Within the listing below, please copy exactly the lines between the line holding "Given: Click the home icon beside 主要设置" and the line holding "You are a computer-use agent. Screen", inclusive.

Given entries Start Marker

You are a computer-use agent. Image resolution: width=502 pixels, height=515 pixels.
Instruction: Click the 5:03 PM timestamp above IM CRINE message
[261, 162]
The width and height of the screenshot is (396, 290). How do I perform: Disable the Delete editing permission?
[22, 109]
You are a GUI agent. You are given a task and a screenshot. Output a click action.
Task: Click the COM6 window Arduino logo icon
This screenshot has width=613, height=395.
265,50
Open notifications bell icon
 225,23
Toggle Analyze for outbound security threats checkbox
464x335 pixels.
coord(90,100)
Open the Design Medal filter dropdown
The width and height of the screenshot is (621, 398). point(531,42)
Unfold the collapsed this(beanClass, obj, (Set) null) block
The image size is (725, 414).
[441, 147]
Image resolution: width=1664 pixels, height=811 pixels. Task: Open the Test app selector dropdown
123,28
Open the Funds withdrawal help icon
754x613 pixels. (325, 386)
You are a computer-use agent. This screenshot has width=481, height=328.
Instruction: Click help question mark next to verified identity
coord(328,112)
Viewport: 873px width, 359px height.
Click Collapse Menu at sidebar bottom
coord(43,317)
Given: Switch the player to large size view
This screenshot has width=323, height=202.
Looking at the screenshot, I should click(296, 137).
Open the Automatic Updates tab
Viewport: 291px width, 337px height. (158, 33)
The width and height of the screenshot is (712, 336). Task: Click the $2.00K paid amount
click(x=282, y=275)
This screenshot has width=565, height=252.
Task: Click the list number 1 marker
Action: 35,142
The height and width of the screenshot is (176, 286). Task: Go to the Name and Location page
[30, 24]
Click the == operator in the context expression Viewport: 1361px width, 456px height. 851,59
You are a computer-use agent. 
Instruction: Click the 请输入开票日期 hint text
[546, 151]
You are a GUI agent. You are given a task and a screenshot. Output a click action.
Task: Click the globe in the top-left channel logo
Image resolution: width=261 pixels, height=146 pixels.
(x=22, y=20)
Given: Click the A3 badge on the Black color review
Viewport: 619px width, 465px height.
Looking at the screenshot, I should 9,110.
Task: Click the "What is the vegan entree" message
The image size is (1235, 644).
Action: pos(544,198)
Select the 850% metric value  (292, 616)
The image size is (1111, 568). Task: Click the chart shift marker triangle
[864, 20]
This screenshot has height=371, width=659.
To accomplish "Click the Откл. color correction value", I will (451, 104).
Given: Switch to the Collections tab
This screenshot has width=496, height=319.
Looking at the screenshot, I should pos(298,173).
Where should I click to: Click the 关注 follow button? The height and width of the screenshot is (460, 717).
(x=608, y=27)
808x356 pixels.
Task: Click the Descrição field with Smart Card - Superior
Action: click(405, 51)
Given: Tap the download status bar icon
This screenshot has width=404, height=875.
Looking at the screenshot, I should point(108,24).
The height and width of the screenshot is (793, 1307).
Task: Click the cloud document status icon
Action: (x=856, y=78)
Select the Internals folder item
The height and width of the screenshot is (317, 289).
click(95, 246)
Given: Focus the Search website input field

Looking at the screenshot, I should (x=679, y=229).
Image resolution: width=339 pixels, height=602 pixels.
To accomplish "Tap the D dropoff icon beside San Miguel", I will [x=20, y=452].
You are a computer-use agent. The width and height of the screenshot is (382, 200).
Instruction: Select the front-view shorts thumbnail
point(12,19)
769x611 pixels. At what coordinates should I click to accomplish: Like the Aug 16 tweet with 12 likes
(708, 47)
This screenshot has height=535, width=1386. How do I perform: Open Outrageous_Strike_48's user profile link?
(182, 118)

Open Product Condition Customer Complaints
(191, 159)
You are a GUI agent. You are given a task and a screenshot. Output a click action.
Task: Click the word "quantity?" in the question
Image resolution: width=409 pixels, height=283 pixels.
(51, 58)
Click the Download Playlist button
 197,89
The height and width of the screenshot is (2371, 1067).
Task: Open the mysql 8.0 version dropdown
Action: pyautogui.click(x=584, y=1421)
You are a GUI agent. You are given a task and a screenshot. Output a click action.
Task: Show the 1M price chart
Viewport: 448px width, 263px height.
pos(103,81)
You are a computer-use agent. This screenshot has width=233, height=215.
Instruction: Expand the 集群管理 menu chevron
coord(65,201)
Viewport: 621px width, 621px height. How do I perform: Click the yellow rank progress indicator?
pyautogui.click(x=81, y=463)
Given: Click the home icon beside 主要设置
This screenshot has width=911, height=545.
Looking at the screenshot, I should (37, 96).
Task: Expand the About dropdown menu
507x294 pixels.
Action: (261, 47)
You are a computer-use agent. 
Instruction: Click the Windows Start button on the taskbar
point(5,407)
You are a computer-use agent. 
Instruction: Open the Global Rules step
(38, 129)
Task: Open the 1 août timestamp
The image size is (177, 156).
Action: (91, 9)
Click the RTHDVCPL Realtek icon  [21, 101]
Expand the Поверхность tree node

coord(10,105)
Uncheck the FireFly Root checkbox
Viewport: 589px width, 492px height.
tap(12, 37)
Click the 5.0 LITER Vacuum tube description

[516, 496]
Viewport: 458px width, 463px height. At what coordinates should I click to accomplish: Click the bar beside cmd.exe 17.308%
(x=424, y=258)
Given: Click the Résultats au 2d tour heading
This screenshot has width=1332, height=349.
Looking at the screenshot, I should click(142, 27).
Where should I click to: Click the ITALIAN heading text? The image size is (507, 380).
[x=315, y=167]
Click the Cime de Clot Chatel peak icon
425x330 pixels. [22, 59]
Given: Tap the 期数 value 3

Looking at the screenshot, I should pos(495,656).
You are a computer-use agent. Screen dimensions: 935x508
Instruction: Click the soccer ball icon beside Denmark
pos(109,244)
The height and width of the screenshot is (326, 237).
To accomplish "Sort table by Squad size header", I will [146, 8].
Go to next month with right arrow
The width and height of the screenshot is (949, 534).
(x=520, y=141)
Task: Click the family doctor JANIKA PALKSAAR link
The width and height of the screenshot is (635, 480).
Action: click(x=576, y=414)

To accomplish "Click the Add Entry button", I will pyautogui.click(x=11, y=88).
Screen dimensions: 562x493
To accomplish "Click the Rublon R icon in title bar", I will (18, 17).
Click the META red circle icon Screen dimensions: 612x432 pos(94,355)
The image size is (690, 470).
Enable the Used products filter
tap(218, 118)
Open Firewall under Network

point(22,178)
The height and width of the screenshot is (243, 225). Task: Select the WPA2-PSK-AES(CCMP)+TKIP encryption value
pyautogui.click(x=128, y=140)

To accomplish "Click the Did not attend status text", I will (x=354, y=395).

Given entries End Marker

▶ Exercise output
Given: Click the home icon beside 主要设置
This screenshot has width=911, height=545.
Looking at the screenshot, I should (37, 96).
Task: Expand the About dropdown menu
507x294 pixels.
Action: (261, 47)
You are a computer-use agent. 
Instruction: Click the Windows Start button on the taskbar
point(5,407)
You are a computer-use agent. 
Instruction: Open the Global Rules step
(38, 129)
Task: Open the 1 août timestamp
The image size is (177, 156).
Action: (91, 9)
Click the RTHDVCPL Realtek icon  [21, 101]
Expand the Поверхность tree node

coord(10,105)
Uncheck the FireFly Root checkbox
Viewport: 589px width, 492px height.
tap(12, 37)
Click the 5.0 LITER Vacuum tube description

[516, 496]
Viewport: 458px width, 463px height. At what coordinates should I click to accomplish: Click the bar beside cmd.exe 17.308%
(x=424, y=258)
Given: Click the Résultats au 2d tour heading
This screenshot has width=1332, height=349.
Looking at the screenshot, I should click(142, 27).
Where should I click to: Click the ITALIAN heading text? The image size is (507, 380).
[x=315, y=167]
Click the Cime de Clot Chatel peak icon
425x330 pixels. [22, 59]
Given: Tap the 期数 value 3

Looking at the screenshot, I should pos(495,656).
You are a computer-use agent. Screen dimensions: 935x508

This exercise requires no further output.